Today, this International Day of the Girl, take a moment to consider some of stats regarding girls around the world: the millions of child marriages still occurring, the 130 million girls that still don’t have the opportunity to get an education (including 30 million who miss primary school), the barbaric genital mutilation practices still occurring, the children in detention and those affected by family violence, by poverty, conflict and disasters.
Think globally, but also about the girls within your own sphere of influence. How can you support and encourage them? What can you do to ensure their voices are heard? What steps can you take to remove social expectations that may hold them back from achieving their full potential? Is it possible that they already have the ideas, or at least the drive, to make change happen, but they just need a channel to get heard?
On Women’s Agenda today, we’ve shared a number of different pieces from girls and young women as part of a #girlstakeover.
First up, here are four girls sharing short pieces on what they feel passionate about.
Then Elizabeth Payne shares how we can support girls in achieving their leadership and activist ambitions.
Lauren Sandeman writes on never losing your desire to be a superhero, and the everyday actions we can all take.
We’ve also shared a state of girls around the world report, thanks to the youngest member of our key team of regular contributors, Lydia Jupp.
As well as this excellent opinion piece from Plan International Australia CEO Susanne Legena. She says action is the antidote to despair for this generation of girls.
Let’s do everything possible to inspire and empower girls to achieve the change they want this International Day of the Girl.

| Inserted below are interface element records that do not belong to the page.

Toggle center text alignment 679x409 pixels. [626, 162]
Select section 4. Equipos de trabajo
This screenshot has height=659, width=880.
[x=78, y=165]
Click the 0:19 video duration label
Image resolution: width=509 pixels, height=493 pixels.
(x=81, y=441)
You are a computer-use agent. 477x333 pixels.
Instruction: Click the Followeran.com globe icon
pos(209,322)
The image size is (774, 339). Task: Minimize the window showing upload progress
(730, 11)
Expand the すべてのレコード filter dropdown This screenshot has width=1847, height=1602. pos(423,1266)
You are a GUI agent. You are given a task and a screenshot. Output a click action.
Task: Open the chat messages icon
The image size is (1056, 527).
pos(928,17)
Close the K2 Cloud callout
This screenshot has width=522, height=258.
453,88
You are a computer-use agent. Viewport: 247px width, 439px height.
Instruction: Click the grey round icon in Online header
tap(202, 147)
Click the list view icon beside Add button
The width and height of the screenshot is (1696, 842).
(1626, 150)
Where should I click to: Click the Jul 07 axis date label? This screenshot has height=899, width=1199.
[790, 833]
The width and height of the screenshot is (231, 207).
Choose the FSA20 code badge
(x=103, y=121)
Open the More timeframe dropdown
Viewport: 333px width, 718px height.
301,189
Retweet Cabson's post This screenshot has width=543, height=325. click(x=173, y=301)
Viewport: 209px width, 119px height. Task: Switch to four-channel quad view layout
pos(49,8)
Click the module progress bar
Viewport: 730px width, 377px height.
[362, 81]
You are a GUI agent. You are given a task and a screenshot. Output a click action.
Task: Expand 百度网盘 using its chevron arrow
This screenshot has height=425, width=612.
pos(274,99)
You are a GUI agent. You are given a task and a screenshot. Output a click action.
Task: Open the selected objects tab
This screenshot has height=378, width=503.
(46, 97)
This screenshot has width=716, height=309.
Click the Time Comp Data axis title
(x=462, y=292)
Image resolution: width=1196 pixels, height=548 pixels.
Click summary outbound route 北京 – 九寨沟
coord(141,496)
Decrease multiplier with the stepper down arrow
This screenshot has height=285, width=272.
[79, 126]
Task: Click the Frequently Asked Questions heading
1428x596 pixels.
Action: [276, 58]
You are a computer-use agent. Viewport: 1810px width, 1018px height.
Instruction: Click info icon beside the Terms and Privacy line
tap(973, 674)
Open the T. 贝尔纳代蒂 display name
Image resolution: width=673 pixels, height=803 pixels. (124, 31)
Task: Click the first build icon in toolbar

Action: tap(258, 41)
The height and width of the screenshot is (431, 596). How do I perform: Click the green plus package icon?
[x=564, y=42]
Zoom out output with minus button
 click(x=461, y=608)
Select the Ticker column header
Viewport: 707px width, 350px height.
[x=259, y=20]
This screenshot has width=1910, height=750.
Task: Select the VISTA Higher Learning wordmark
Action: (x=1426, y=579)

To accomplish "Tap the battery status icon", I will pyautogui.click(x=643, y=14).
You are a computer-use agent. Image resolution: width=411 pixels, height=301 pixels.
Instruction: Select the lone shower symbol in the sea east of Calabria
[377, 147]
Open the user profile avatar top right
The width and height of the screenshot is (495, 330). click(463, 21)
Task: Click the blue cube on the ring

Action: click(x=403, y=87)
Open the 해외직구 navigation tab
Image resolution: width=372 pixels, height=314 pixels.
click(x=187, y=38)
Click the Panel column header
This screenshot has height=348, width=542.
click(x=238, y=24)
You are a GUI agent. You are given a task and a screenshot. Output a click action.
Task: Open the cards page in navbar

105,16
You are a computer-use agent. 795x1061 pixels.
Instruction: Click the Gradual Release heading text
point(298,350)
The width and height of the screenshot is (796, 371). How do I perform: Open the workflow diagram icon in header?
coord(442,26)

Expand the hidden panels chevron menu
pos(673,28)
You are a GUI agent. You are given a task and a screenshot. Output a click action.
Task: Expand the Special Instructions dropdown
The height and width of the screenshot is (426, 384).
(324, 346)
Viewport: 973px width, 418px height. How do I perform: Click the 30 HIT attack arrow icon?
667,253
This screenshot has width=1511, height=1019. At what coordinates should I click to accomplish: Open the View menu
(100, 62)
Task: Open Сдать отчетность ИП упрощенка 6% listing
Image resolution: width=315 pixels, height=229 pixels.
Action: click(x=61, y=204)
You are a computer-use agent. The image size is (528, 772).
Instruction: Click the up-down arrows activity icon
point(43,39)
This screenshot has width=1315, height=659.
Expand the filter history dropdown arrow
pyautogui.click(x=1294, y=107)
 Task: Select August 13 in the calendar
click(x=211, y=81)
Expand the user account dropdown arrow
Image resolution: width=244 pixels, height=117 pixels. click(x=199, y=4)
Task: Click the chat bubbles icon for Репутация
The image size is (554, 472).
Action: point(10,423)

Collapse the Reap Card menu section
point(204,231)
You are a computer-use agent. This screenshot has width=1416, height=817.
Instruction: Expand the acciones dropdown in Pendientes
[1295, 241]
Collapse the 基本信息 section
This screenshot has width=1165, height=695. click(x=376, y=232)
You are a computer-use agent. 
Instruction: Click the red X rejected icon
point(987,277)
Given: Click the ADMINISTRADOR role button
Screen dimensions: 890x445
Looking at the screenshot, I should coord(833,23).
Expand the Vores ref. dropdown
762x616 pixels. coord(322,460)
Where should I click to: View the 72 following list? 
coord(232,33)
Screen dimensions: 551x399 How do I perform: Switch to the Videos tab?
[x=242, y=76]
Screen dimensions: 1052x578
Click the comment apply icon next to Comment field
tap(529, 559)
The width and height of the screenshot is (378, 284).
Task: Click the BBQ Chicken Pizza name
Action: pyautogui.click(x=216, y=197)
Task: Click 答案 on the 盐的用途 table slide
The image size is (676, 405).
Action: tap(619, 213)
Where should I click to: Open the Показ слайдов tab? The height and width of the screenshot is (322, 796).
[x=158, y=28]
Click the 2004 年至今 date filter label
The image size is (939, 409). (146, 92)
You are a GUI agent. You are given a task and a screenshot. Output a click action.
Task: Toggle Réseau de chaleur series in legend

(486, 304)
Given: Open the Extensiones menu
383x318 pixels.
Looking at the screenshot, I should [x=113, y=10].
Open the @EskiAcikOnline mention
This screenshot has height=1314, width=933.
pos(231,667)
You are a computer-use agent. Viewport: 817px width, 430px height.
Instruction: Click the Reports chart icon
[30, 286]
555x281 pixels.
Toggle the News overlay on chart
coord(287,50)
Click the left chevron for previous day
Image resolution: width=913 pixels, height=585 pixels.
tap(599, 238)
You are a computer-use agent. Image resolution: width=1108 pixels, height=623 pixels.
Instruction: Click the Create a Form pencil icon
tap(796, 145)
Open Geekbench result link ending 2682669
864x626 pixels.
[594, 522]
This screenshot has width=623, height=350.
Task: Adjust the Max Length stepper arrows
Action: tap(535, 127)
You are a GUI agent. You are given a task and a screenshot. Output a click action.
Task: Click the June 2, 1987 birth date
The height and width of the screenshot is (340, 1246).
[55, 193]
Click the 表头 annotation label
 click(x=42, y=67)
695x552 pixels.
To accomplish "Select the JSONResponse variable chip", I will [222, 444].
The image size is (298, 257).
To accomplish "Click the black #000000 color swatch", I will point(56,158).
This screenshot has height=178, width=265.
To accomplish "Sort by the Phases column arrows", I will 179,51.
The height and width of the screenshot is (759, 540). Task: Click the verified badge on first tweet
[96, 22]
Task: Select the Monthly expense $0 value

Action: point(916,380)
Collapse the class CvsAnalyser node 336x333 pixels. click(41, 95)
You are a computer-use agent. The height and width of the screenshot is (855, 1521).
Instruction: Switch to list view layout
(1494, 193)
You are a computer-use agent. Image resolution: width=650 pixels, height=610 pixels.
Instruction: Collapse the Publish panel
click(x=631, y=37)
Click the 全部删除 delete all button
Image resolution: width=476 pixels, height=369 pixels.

Picture above: Courtesy of Plan International Australia, featuring some of those involved in their report, She Has a Plan: the unique power of girls to lead change.
Below are some other interesting findings from Plan’s survey of almost 1500 girls and young women:
Who do you admire for their efforts to improve the lives of girls and women? (prompted)
1. Malala Yousafzai
2. Emma Watson
3. Greta Thunburg
4. Alexandra Ocasio-Cortez
5. Serena Williams
6. Ash Barty
7. Julia Gillard
8. Julie Bishop
9. Emma Gonzalez/Yassmin AbdelMagied (equal place)
10. Samantha Kerr
Who are the people best placed to build my confidence as a leader?*
1. Mother – 25%
2. Friend – 22%
3. Teacher – 14%
4. Father – 12%
5. Sibling – 8%
6. Sports coach – 4%
7. Psychologist or health professional – 4%
8. Someone else (specified)** – 4%
9. Male friends – 3%
10. Someone else (not specified) – 2%
11. Boss – 2%
*Note respondents were asked to pick their top three. **Someone else: influential celebrities, husband, God, partner, myself, my female peers.